GROSS: I think you even just bought a comic book store in New Jersey, in Red (Unintelligible)?

SMITH: I did. I mean, that was the -- you know -- I always figured like when I was done with the filmmaking career I'd kick back and go back to retail, and I couldn't do the convenience store any more. I'd just done too much of that during my life, so I figured I would own a comic book store.

And then an opportunity presented itself even quicker. Our former comics retailer was leaving town, and the store was going to be vacant, and we would have had to travel about five, 10 minutes to go get out comics every week. So I said: forget it. I'll just buy the store in town. You know, we'll re-dub it, and now it's "Jane, Sal (ph), and Bob's Secret Stash."

GROSS: In your movie Chasing Amy, there's a funny scene in which two of the characters are arguing about the real meaning of the "Archie" comics, and the gay character is arguing that this was a real, like, male-bonding-as-gay kind of story. And Bankey, who's the -- one of the comic book artists who's very heterosexual, says: no, no, no. This is all about chasing girls.

SMITH: Right.

GROSS: Let me play an excerpt of their conversation together.

SMITH: OK.

(BEGIN AUDIO CLIP, "CHASING AMY")

ACTOR ONE/PORTRAYING BANKEY: Archie and the Riverdale gang were a pure and fun-loving bunch. You can't find dysfunction in those comics. They were just flat-out wholesome.

ACTOR TWO/PORTRAYING GAY CHARACTER: Archie and Jughead were lovers.

ACTOR ONE: Shut the (expletive deleted) up.

ACTOR TWO: It's true. Archie was the (deleted) and Jughead was the butch. That's why Jughead wears that crown-looking hat all the time. He the king of queen Archie's world.

ACTOR ONE: I feel a hate crime coming on.

HOLDEN: Well you know, he does have a point. I mean, Archie never did quite settle on Betty or Veronica.

ACTOR ONE: 'Cause he wanted them both at the same time, you (expletive deleted). He didn't choose one because he was trying to get them both into a three-way.

ACTOR TWO: Yeah.

ACTOR ONE: What?

ACTOR TWO: Face it, girl. Archie's a sister.

GROSS: Have you had conversations like this, Kevin Smith?

SMITH: Have I? Yeah, I usually initiate conversations like this. I'm a big talker. I'm a big conversationalist. I'd almost rather talk than do anything else in life, and usually talk, of course, to my friends.

And these are the kind of discussions that I would definitely kind of initiate with my friends -- and just looking at things from a different angle; looking at them slightly askew.

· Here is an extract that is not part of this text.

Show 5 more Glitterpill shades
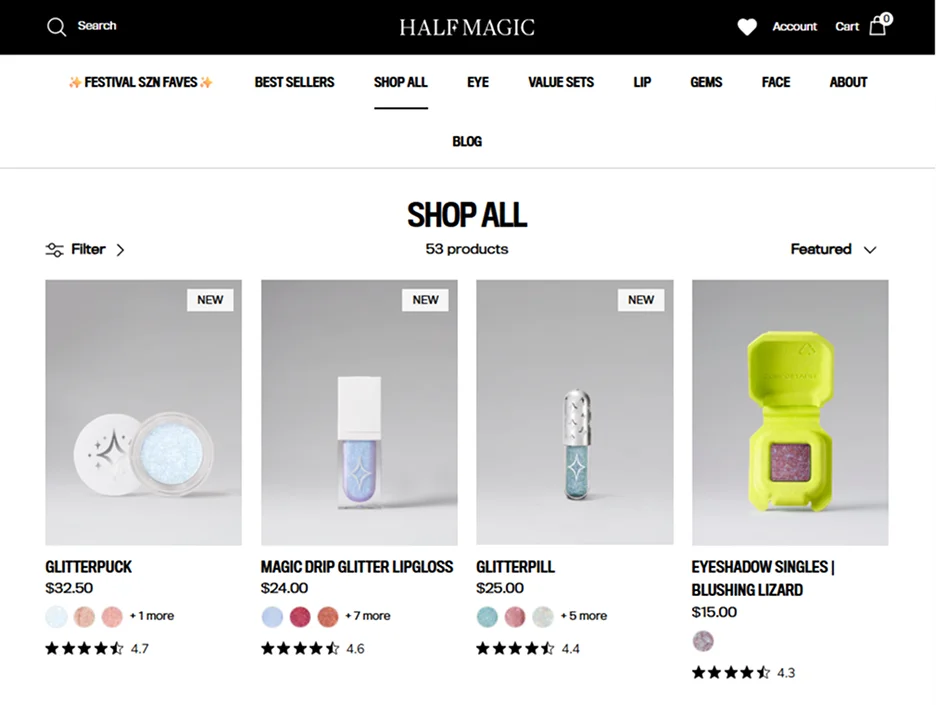The width and height of the screenshot is (936, 705). click(584, 616)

GROSS: Now, the scenes in Chasing Amy are really very long by today's standards.

SMITH: Mm-hmm.

GROSS: A conversation will -- I like this about the film. I mean -- I see this as a good thing and...

SMITH: Right.

GROSS: ... even as a brave thing. The conversations last a long time. There's a song that's sung by one of the characters at a bar early-on. The whole song is in the film.

SMITH: Right. Right.

GROSS: And, you know, it strikes me that, like, you're considered one of the most successful of the "Gen-X" filmmakers, and people of your generation are supposed to, according to all the cliches, just make really highly-edited, short scenes...

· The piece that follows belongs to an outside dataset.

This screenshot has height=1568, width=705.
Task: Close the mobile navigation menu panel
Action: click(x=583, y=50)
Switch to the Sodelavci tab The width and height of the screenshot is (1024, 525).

SMITH: Short attention span movies.

GROSS: ... as if everything was an MTV video. Yeah.

SMITH: Right.

GROSS: So it seems to me you're really going against the grain as far as what expectations are of a young filmmaker today.

SMITH: I think it's just the kind of thing I like to see. I mean, I enjoy like the mind candy movies or the eye candy movies. They're, you know, kind of like cut heavy and whatnot. But I'm more -- I'm more interested in dialogue. You know, I don't -- you know, it's bizarre because it is a visual medium, but I go to a movie looking for dialogue.

So -- and to me, dialogue has to -- you -- it can't be, like, all choppy. It has to -- if you have a scene where characters are talking about something substantial or insubstantial, you have to let that conversation build, particularly if it's a conversation that's reflecting real life. You know, you talk about stuff for hours.

GROSS: Right. Right.

SMITH: And I wish I could do that on film. Like, I remember once I was doing an interview with a British journalist and they were, like -- they were maintaining that your movies are so dialogue-heavy and so visually uninteresting that you should really think about doing radio plays. And I said: believe me, if I can get away with it, I probably would.

LAUGHTER

GROSS: Mall Rats is your only studio movie, and I'm wondering if the people who you worked with in the studio had preconceptions of what your audience -- you know, the "Gen-X" audience would want in a movie, and if they encouraged you to head in a certain direction in terms of the writing, the editing...

SMITH: In terms of being encouraged in a particular direction, the only direction I was encouraged toward was away from the more salacious humor or actually the more homo-erotic humor. They didn't -- that stuff made them uncomfortable and they thought that would never play to an audience.

The scene in Chasing Amy where the three principals sit around and talk about scars they've received from, you know, from during oral sex -- that was a scene originally that I had written for Mall Rats. And Universal, the studio, was just like: you know what? This isn't going to play. This scene will, you know, it will offend everybody.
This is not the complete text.